6 ……それは、私の中にある君のいた世界の風景。残像。
……それは、私の中にある君のいた世界の風景。残像。
菫は鶴と同じように名門私立秋桜女学園の黒色の制服を着ていた。
その制服は、鶴が菫に水をかけたせいで、びしょ濡れになってしまった。
「菫お嬢様」
桃子さんがそう言って、菫に白いタオルを差し出した。
菫はそのタオルを無言のまま受け取ると、水に濡れた顔を拭いて、それからやはり無言のまま、席を立って、そのまま一人で歩いて、食堂のドアを開けて、どこかに一人で行ってしまった。
「菫お嬢様はお洋服をお着替えに行ったのだと思います」
一人になった鶴を見て、にっこりと笑いながら桃子さんがそう言った。
それから少しして、鶴は冷静になり、さっきの自分の行動を反省して、席を立って、「あの、すみませんでした」と頭を下げて、桃子さんに誤った。

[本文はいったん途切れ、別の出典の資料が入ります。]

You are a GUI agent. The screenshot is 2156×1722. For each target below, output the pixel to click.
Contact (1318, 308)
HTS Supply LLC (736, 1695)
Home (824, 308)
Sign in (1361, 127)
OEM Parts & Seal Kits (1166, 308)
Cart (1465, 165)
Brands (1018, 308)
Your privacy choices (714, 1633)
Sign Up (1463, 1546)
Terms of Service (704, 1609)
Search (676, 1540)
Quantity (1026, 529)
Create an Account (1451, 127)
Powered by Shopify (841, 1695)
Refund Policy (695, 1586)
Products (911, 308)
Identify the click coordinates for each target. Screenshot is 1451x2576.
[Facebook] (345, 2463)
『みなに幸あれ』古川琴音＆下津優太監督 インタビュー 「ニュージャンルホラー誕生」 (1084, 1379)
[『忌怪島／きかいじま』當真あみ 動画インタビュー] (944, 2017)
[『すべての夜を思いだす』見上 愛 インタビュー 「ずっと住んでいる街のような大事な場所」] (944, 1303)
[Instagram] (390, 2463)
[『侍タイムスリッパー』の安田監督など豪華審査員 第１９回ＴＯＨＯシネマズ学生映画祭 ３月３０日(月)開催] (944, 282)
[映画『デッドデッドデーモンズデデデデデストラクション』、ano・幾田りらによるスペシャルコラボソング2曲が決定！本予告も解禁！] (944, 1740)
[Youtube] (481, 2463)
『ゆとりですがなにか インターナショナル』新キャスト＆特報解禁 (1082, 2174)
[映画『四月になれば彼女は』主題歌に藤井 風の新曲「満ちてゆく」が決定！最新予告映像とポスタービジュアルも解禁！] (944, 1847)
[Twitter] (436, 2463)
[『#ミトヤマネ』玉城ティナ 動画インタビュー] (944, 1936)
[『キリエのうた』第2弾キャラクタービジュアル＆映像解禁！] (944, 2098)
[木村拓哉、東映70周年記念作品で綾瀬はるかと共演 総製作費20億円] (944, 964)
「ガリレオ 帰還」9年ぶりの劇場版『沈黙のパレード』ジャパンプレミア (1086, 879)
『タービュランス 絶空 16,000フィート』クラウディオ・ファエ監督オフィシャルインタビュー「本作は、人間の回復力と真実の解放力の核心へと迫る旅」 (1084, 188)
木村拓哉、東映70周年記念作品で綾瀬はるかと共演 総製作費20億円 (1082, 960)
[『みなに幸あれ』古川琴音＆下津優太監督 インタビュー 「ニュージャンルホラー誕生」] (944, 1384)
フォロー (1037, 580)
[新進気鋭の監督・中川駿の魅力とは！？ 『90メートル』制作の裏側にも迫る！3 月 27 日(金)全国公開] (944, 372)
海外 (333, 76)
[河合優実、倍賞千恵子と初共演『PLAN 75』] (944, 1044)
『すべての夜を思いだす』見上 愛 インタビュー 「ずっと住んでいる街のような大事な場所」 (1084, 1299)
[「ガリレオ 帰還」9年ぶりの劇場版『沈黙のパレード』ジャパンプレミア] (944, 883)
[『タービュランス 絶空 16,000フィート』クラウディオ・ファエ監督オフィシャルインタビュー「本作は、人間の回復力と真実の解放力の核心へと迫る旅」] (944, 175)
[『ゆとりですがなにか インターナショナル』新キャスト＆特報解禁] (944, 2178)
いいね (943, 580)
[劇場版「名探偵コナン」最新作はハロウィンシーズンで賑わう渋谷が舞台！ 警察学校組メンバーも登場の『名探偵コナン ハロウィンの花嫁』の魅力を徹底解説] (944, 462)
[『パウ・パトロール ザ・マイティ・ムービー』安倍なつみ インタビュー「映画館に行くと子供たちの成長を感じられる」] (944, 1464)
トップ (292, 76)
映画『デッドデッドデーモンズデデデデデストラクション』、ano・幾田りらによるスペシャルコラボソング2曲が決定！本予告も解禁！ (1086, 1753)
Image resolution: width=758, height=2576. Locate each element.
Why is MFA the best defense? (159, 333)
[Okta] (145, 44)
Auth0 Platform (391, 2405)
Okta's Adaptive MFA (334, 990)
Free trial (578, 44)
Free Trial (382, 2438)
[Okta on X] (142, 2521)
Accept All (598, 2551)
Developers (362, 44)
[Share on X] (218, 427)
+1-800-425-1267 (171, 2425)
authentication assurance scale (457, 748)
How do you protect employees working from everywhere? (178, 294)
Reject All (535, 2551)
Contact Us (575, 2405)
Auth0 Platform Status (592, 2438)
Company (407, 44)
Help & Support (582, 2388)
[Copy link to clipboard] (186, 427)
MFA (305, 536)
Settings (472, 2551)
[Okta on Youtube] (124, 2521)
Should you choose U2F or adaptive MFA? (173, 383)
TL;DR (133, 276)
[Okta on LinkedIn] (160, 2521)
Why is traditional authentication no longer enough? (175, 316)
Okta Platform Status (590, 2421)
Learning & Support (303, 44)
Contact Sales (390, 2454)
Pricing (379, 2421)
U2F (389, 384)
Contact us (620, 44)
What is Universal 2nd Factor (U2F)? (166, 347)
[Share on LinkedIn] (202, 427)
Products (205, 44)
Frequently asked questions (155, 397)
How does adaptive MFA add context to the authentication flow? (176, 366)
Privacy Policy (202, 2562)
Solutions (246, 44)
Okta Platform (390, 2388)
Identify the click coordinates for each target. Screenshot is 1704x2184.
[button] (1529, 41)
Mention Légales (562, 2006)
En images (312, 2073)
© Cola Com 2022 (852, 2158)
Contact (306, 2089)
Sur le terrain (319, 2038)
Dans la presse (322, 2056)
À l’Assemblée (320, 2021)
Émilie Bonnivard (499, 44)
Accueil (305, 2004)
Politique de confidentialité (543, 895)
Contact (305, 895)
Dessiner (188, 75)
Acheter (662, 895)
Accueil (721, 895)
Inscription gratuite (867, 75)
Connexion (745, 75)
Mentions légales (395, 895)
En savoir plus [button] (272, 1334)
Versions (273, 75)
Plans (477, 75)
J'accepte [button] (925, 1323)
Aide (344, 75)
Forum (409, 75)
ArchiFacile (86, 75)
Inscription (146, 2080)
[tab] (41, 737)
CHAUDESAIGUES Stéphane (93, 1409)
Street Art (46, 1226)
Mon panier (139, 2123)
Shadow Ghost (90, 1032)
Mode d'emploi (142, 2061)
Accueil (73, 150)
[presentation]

「とんでもございません。鶴様のお怒りは当然のことです」と桃子さんは言った。
そのとき、食堂のドアが開いて、そこから菫が顔だけを出して、「桃子」と言って、桃子さんを呼んだ。
「はい。お嬢様」
桃子さんは言う。
それから桃子さんは、おそらく菫の着替えを手伝うために、鶴に頭を下げてから、菫のいるドアのところまで移動した。
その間、菫はまったく鶴と視線を合わせなかった。
そして、ドアが閉まって、鶴は広い食堂の中に一人、取り残されることになった。
鶴が何気なく壁にかかっている高級そうな丸時計に目を向けると、時間は、まだ十二時三十分だった。